I went to the Linux Kernel Summit on Friday evening, to speak about
Subversion at one of the BOFs. Linus is interested in Subversion for a
number of reasons, but also wanted a counterpoint to BitKeeper.
Larry McVoy was there when I first arrived, but had to be back home by 7pm
(an hour away, so he should have left by 6pm), so he couldn't stay for a
scheduled 9pm BitKeeper BOF. He left somewhere around 8pm, so I'm sure he's
in trouble :-) ... but it was unfortunate because Linus wanted to see some
Ah well. Back to SVN itself. I talked about SVN, its model, the advantages,
some of the architecture, etc. I think the three basic points of feedback
that I received are:
* Use some kind of checksum on the wire and in the DB. Given that whatever
is in source control is probably quite important, it would be a Good Thing
if we hashed/checksummed the data. Even better if we periodically reviewed
the whole database for items whose checksum has mysteriously changed or
failed. The point is that bits can corrupt over the N year period that the
data resides in source control. Catching the corruption sooner rather than
later makes it easier to get back to a correct state. Imagine if you tried
to get a checkin from four years ago, but it had been corrupted three
years back? You probably don't have a valid version anywhere.

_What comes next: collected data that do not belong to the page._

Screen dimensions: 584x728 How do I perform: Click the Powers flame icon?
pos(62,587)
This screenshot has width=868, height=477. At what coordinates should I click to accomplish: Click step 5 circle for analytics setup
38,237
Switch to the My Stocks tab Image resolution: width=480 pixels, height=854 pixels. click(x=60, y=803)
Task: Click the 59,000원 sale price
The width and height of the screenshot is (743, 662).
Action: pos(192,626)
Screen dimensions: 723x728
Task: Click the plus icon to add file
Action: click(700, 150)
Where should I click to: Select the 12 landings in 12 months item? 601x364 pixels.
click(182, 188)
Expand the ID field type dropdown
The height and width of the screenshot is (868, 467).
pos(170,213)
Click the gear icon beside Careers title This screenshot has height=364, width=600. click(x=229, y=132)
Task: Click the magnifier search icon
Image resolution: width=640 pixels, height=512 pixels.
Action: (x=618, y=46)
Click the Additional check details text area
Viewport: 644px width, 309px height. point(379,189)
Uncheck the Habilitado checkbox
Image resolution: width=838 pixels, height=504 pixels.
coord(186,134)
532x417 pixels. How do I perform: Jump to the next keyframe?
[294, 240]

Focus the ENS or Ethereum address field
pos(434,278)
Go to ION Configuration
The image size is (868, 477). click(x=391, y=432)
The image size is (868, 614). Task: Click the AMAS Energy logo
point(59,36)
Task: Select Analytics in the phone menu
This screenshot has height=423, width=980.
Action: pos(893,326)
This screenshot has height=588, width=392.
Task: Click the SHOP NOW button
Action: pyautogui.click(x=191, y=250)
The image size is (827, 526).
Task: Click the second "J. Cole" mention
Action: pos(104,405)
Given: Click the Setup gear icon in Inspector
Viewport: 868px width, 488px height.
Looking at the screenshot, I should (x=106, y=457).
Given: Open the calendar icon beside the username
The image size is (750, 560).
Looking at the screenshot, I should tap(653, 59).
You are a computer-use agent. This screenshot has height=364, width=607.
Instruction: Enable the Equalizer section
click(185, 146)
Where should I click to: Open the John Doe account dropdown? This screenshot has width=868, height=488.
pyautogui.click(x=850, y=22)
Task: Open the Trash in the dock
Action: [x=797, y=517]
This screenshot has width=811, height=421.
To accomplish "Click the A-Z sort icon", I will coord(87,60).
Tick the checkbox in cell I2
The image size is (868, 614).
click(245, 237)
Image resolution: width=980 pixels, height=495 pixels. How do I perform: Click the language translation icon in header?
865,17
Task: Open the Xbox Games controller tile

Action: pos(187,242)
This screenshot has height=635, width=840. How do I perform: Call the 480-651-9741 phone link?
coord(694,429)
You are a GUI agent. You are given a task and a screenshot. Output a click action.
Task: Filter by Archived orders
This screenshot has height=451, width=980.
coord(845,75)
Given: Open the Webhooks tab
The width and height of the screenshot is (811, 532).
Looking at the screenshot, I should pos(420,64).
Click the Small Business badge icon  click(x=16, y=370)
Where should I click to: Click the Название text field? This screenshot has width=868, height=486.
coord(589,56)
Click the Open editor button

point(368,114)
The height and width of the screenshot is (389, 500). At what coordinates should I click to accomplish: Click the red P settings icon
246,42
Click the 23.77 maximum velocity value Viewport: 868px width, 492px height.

I suggested that the client could compute an MD5 hash, send it over the
wire using HTTP's Content-MD5 header, Apache would verify it (built in!),
and that we'd place the hash into the database with the data. When the
data is retrieved, we can send it back over the wire with Content-MD5 and
the client can verify the hash value.
* Diff formats. Our SVNDIFF format is neato, but it can only change a
specific input. It has no context, so it does not apply to the typical use
case of mailing changes around, for application against arbitrary inputs.
(Sam TH just emailed about this use case)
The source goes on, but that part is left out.